> PROBLEM DESCRIPTION
In the records below, find the line that contains "Click the Sort data arrows icon" and the line that contains "The image size is (1536, 600).", then retype exactly those two lines and every line between them.

> EXTRACTED ENTRIES
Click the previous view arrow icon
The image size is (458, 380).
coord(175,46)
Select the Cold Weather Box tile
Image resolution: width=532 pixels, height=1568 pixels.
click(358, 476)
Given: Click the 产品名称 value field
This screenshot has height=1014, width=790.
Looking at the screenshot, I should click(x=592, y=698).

...

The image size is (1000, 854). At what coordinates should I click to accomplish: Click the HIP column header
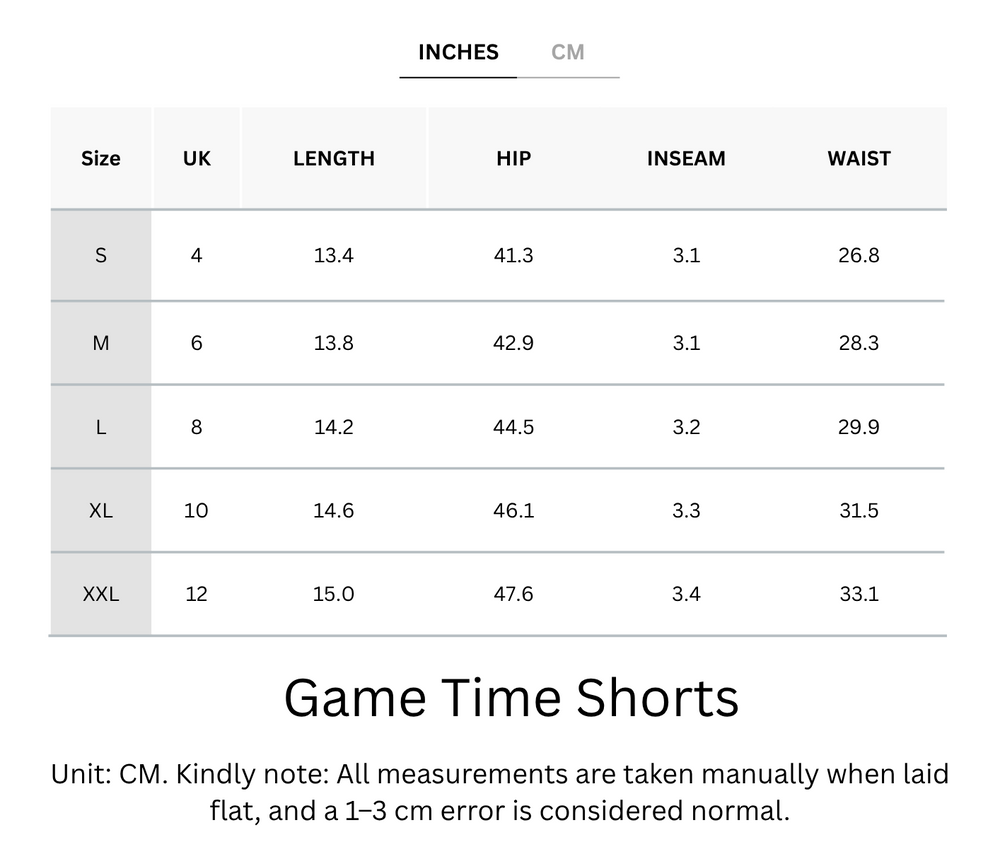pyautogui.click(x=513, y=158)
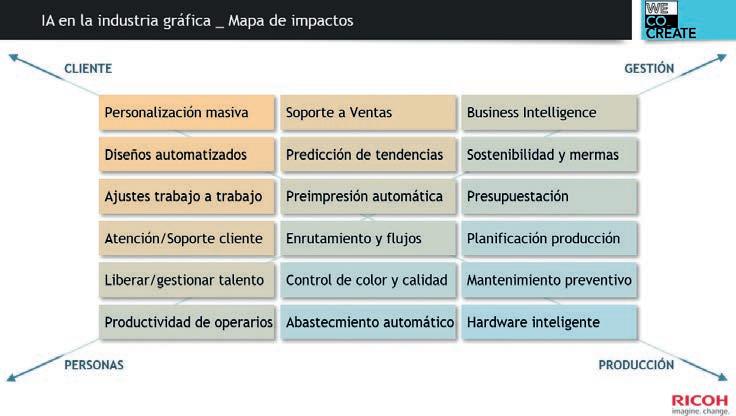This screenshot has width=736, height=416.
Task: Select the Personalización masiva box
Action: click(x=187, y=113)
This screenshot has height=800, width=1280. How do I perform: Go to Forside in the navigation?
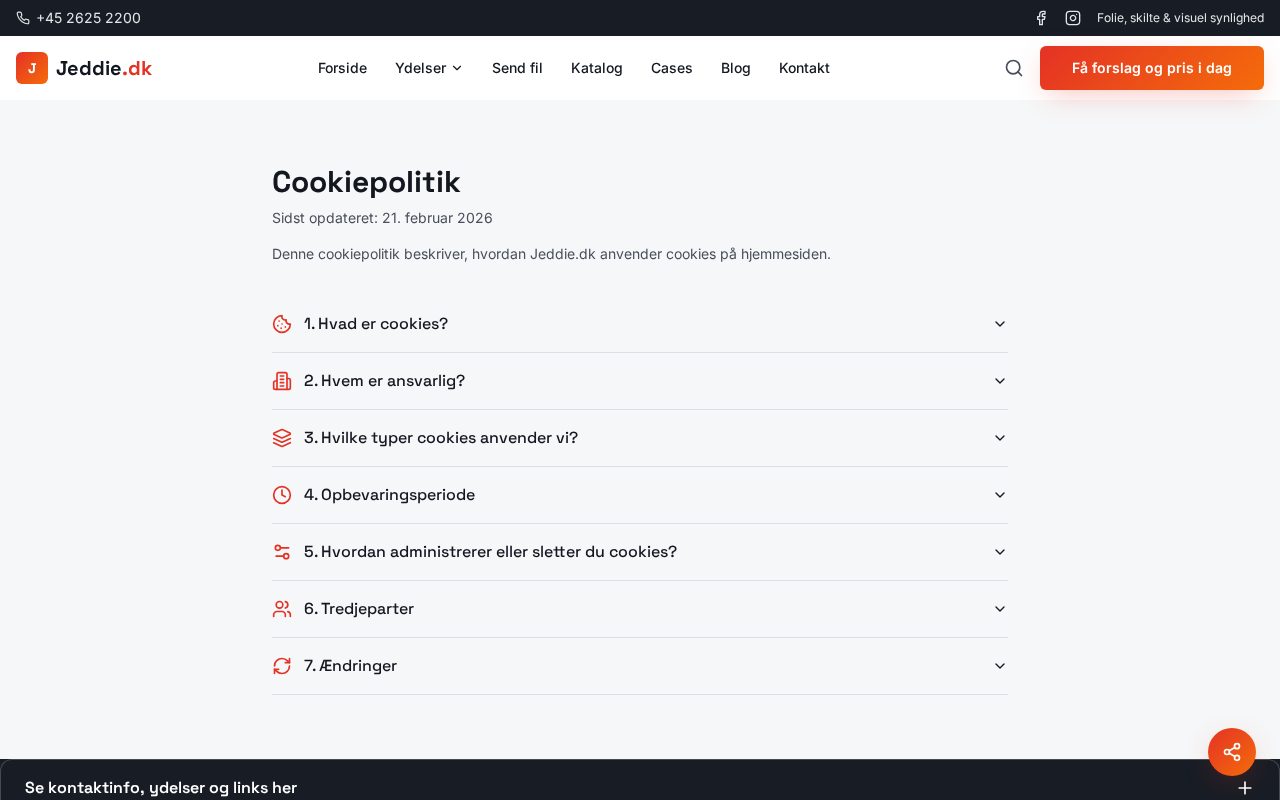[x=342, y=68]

* * *

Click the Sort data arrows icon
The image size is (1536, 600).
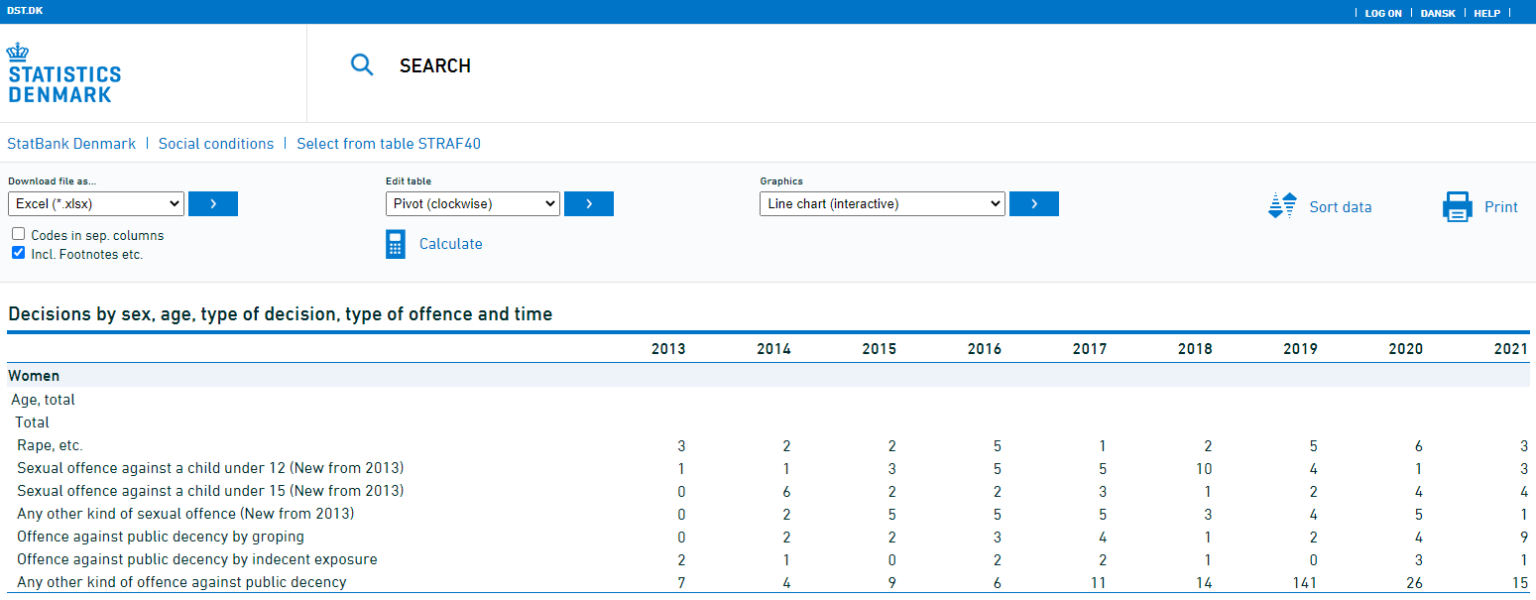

> OUTPUT BELOW
Click the Sort data arrows icon
The image size is (1536, 600).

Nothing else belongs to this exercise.